» Description of the task:
Can you rewrite the data below with every "coordinate pair" changed to "point", leaving everything else the same and omitting the pictures?

========================================

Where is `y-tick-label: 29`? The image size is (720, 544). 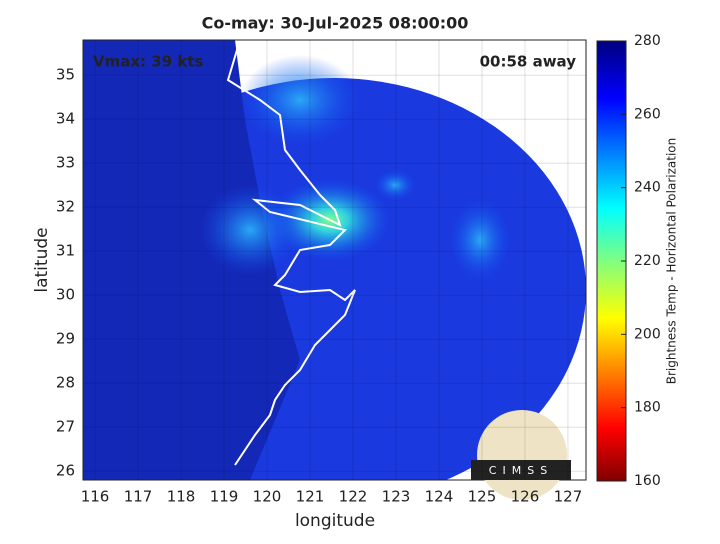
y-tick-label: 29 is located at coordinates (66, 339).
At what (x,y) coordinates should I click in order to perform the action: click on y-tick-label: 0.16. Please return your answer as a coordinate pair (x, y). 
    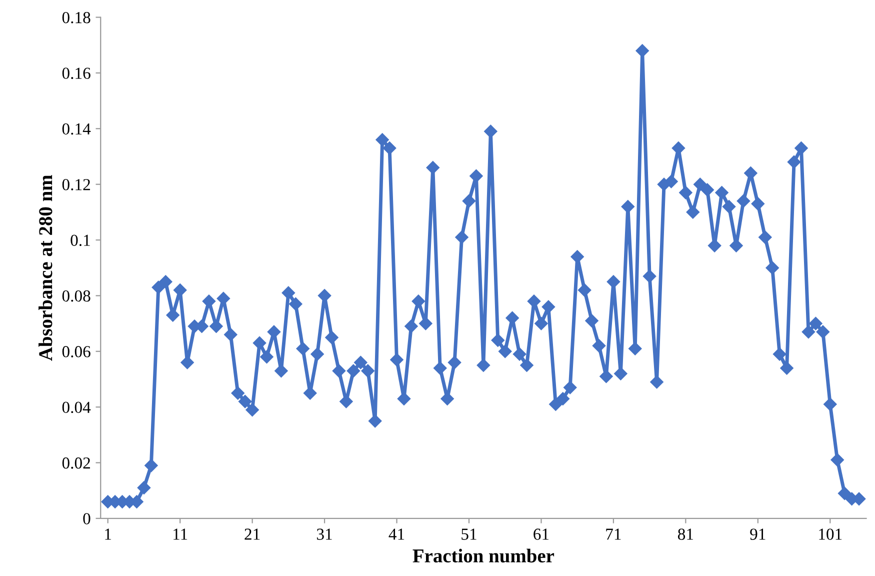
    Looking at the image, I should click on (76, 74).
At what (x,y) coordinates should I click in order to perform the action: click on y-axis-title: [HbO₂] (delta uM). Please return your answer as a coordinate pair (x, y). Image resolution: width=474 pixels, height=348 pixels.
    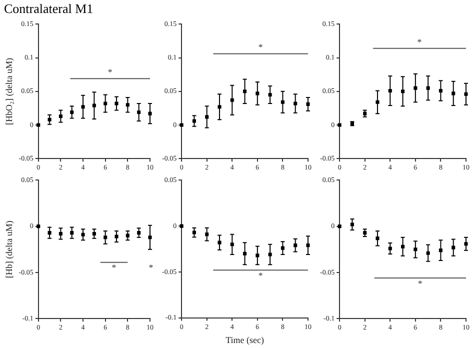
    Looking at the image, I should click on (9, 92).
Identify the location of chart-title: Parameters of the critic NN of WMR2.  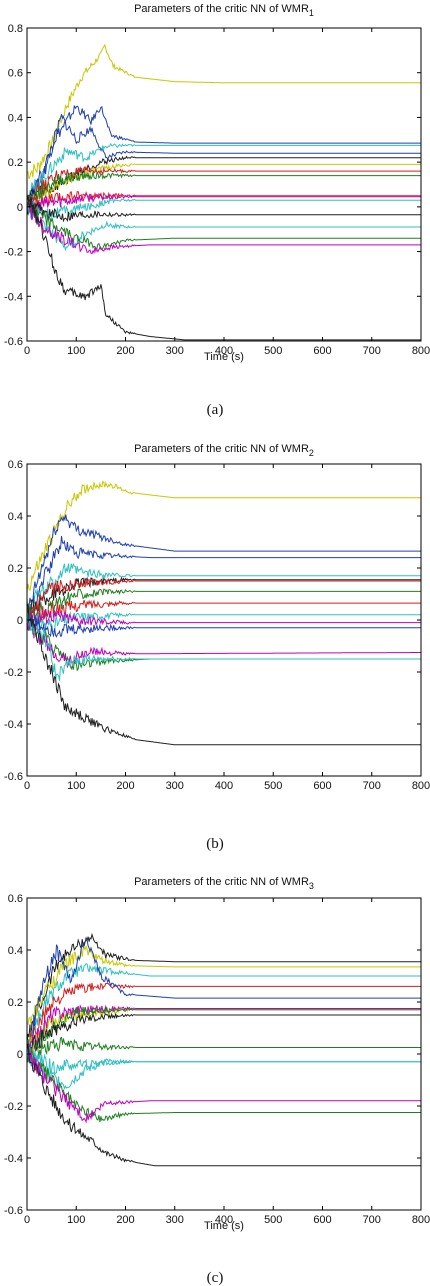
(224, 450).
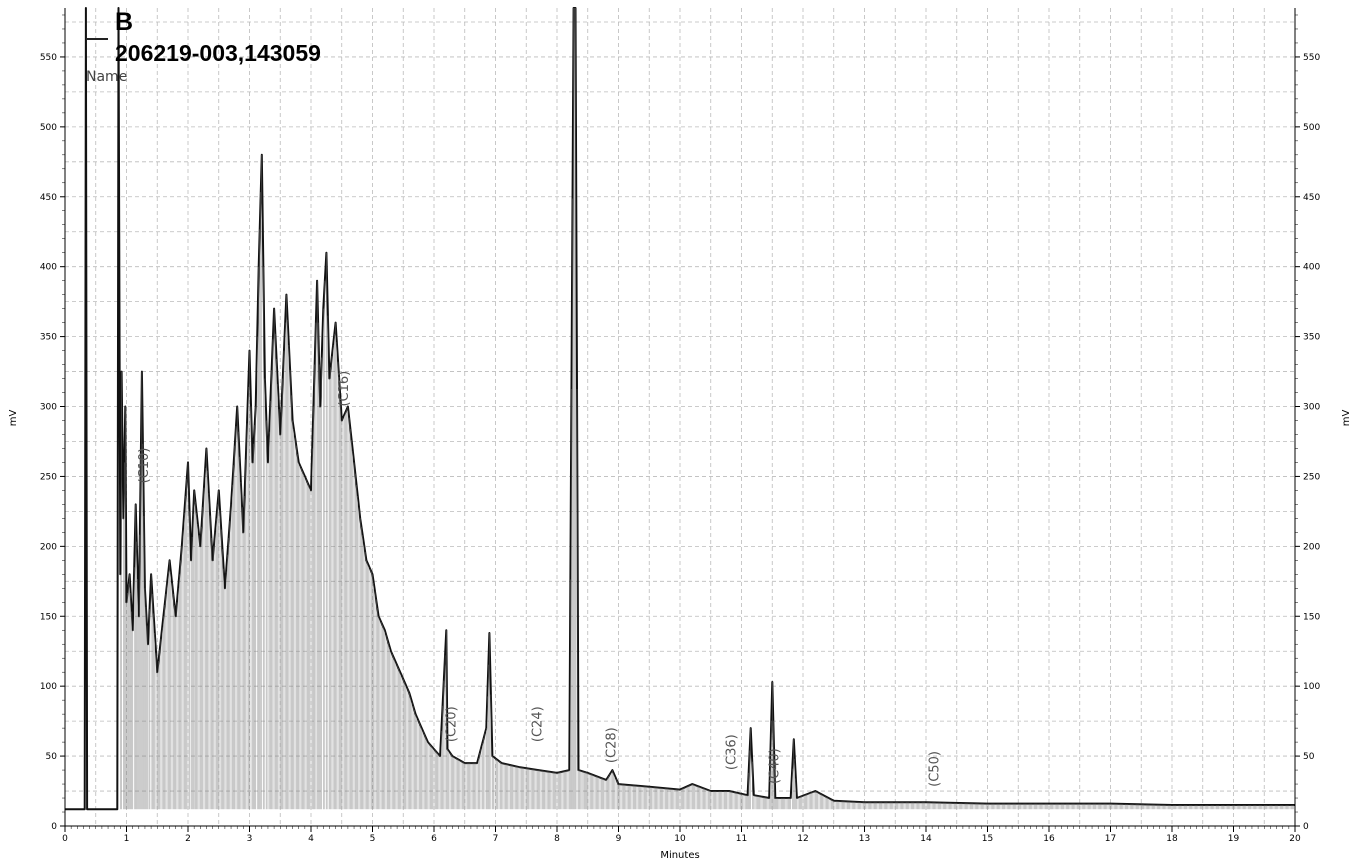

========================================

» Final answer:
Where is `y-tick-label: 29`? The image size is (720, 544). 
y-tick-label: 29 is located at coordinates (66, 339).
At what (x,y) coordinates should I click in order to perform the action: click on y-tick-label: 0.16. Please return your answer as a point (x, y). 
    Looking at the image, I should click on (76, 74).
At what (x,y) coordinates should I click in order to perform the action: click on y-axis-title: [HbO₂] (delta uM). Please return your answer as a point (x, y). Image resolution: width=474 pixels, height=348 pixels.
    Looking at the image, I should click on (9, 92).
Identify the location of chart-title: Parameters of the critic NN of WMR2.  
(224, 450).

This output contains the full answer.